Il existe 16 000 espèces de fourmis
Qu’est-ce qui créé cette passion pour les insectes ?
Enfant, je passais alors des heures à observer autour de moi, et puis il faut bien l’avouer à expérimenter un peu, pas toujours de la façon la plus rigoureuse, ni délicate. Dans ce terrain de jeu, les animaux que je rencontrais le plus souvent étaient les insectes et j’ai donc progressivement commencé à me questionner sur ce qu’ils étaient, ce qu’ils faisaient, combien il y en avait… Et puis dans un livre j’ai lu un jour qu’ils y en avaient plus d’un million d’espèces, alors que nous, les mammifères, ne comptons qu'à peine 6000 espèces. Au début des années 90, alors que le terme biodiversité commençait à se populariser, je me suis dit que je devrais étudier ce groupe qui représente près de 60% de toute la vie sur terre. Ce fut les fourmis, petit groupe d’insectes avec 16,000 espèces connues, qui m’ont d’abord émerveillé par leur comportement au semblant si proche de nos sociétés, puis ensuite leur écologie et leurs rôles et importance dans la plupart des écosystèmes terrestres.
20 000 visiteurs sont passés par le Musée de la Biodiversité
Vous êtes à l’origine du premier musée de la biodiversité de Hong Kong. Comment vous est venue cette idée ?

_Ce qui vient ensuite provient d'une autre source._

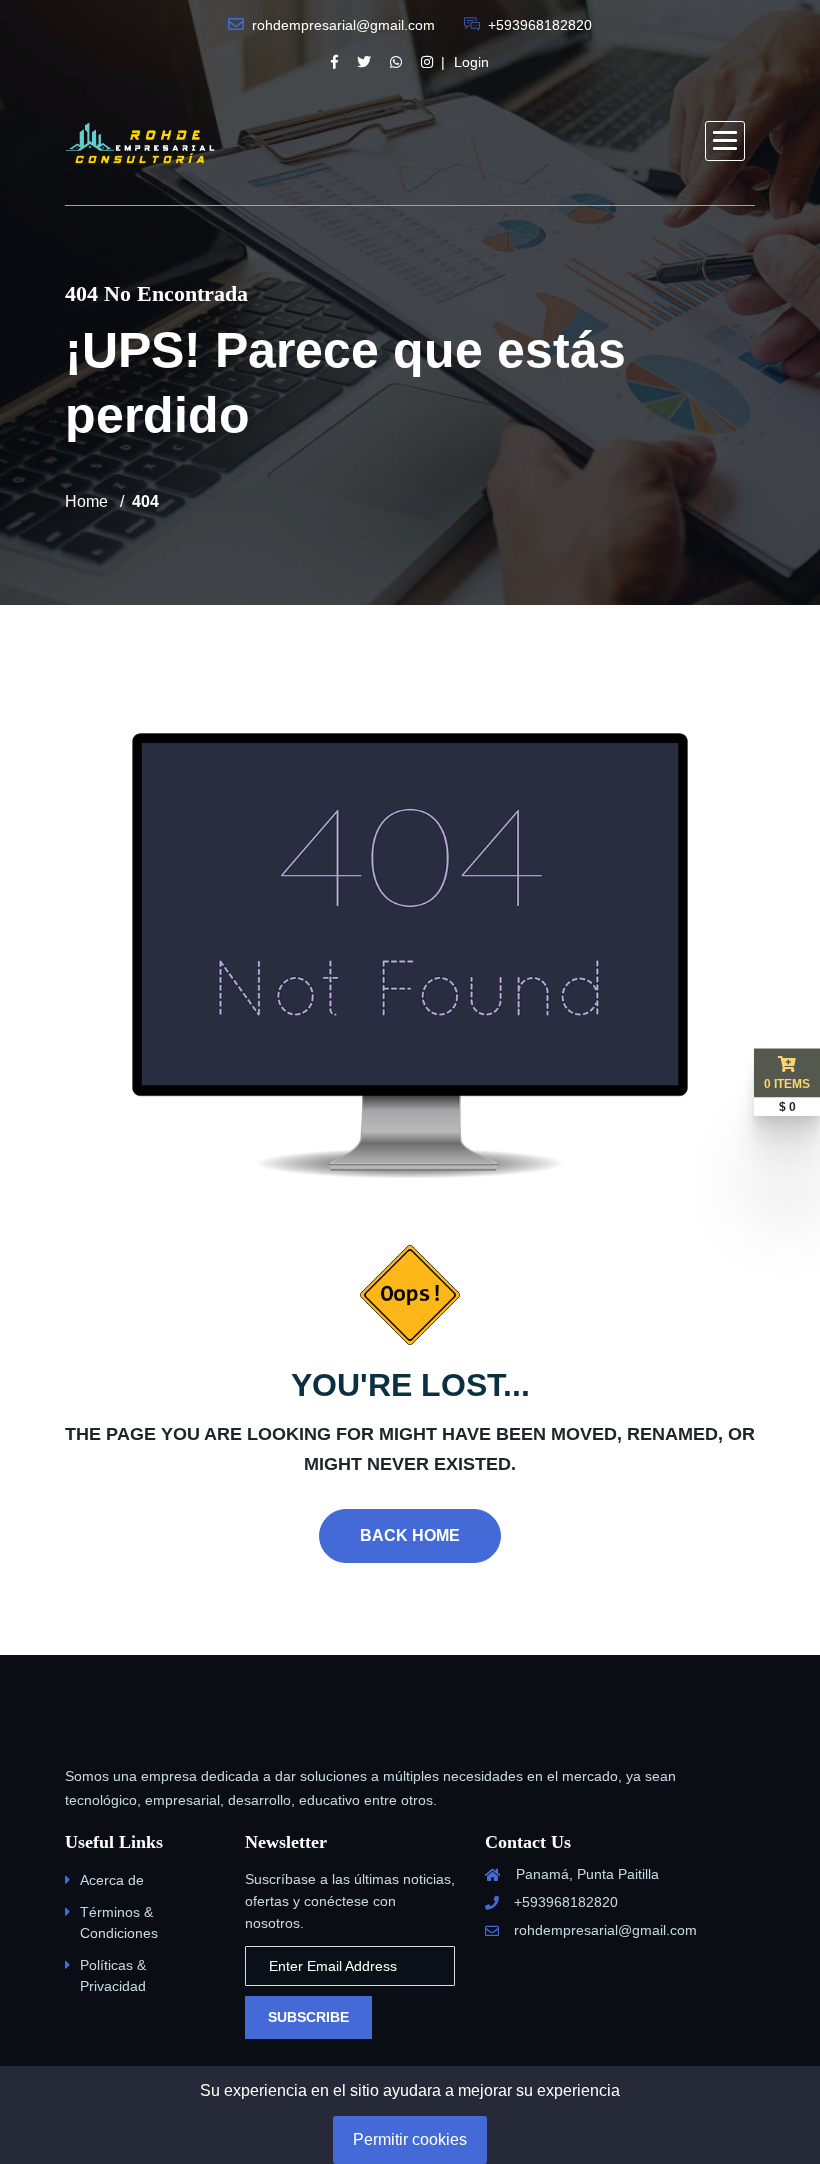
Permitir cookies (410, 2139)
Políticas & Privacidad (113, 1975)
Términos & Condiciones (119, 1922)
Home (86, 501)
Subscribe (308, 2017)
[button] (725, 141)
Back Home (410, 1535)
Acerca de (112, 1880)
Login (471, 62)
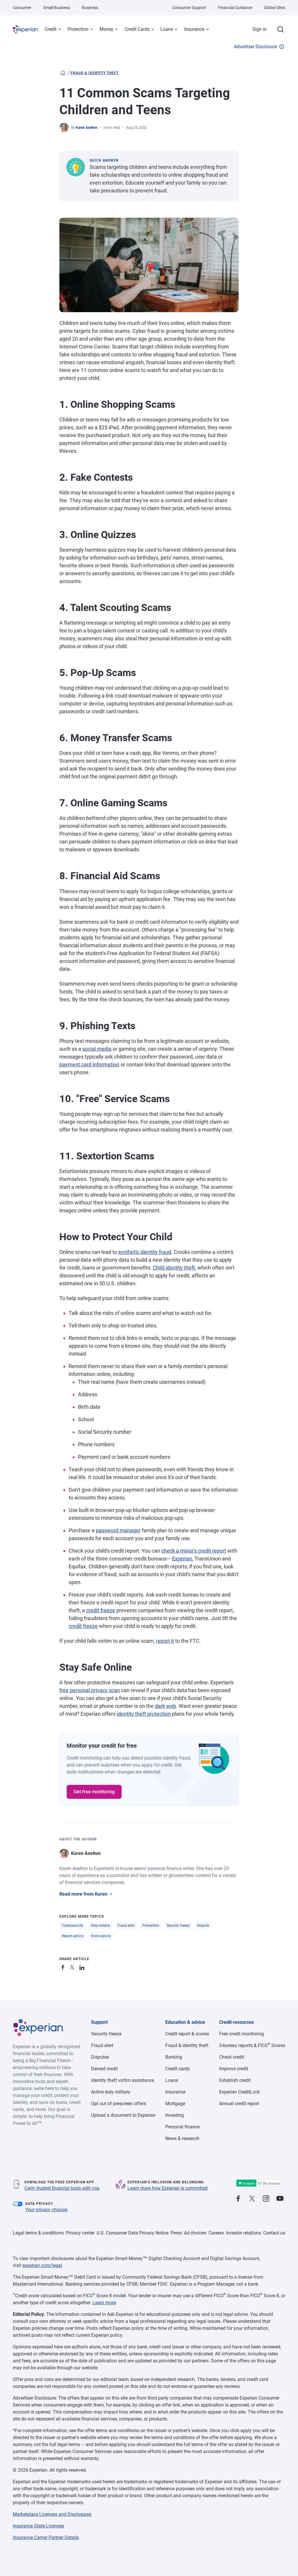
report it (165, 1641)
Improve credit (233, 2068)
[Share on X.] (73, 1966)
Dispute (203, 1925)
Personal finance (182, 2127)
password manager (118, 1530)
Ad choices (195, 2233)
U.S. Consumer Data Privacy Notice (132, 2233)
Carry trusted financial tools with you (62, 2188)
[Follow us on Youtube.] (280, 2199)
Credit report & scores (187, 2034)
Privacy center (80, 2233)
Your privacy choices (46, 2209)
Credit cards (177, 2068)
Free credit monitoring (241, 2034)
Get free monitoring (94, 1791)
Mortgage (175, 2103)
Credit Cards (137, 29)
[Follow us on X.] (252, 2199)
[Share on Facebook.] (64, 1966)
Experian (182, 1559)
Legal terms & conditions (38, 2233)
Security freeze (178, 1925)
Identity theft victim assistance (122, 2080)
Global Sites (274, 7)
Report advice (72, 1936)
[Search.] (280, 29)
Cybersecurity (72, 1925)
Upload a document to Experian (123, 2115)
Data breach (100, 1925)
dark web (165, 1706)
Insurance (194, 29)
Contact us (274, 2233)
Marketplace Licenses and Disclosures (52, 2514)
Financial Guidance (235, 7)
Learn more (104, 2302)
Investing (174, 2115)
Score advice (101, 1936)
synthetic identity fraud (144, 1252)
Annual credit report (239, 2103)
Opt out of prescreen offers (118, 2103)
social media (96, 1049)
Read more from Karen (83, 1894)
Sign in (259, 29)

Lorsque je suis arrivé à l’Université d’Hong Kong (HKU) en 2014, le technicien en chef de l’époque m’a gentiment fait faire le tour des installations. Dans le fond d’un couloir, il me montra une pièce dans laquelle se trouvait un certain nombre de spécimens incluant des mammifères, des oiseaux, batraciens, reptiles, insectes, coraux, mollusques et autres… Ça ressemblait alors plus à un petit entrepôt avec des spécimens entassés qu’à une collection biologique bien ordonnée. Dans mon temps libre, je commençai donc à organiser la collection, ajouter de nouveaux spécimens, beaucoup étant éparpillés dans le département, voire carrément amassés dans des cartons ou sous clef dans des placards depuis une vingtaine d’années. Progressivement l’idée de de partager nos connaissances sur l’incroyable diversité des espèces que l’on peut trouver ici, en Asie et ailleurs a fait son chemin. C’est en novembre 2020, grâce à une bourse du gouvernement Hongkongais (Environment and Conservation Fund) que j’ai pu embaucher notre première curatrice. Le 22 Mai 2021 (jour de la biodiversité), le musée fut ouvert officiellement au public, et depuis c’est près de 20,000 visiteurs qui l’ont visité et gratuitement !
S'intéresser à la nature, c'est s'intéresser à la vie
Quel message aimeriez vous faire passer aux jeunes (et moins jeunes) concernant la nature ?
S’intéresser à la nature, c’est s’intéresser à la vie, qui au cours de centaines de millions d’années d’évolution a pris bien des chemins pour survivre, s'adapter et se multiplier. La nature est un théâtre d’épanouissements permanent. Au Hong Kong Biodiversity Museum, nous incitons les gens à changer de points de vue et à s’émerveiller. C’est avec des connaissances que l’on gagne le respect pour la nature, et à partir de là que l’on souhaite la protéger.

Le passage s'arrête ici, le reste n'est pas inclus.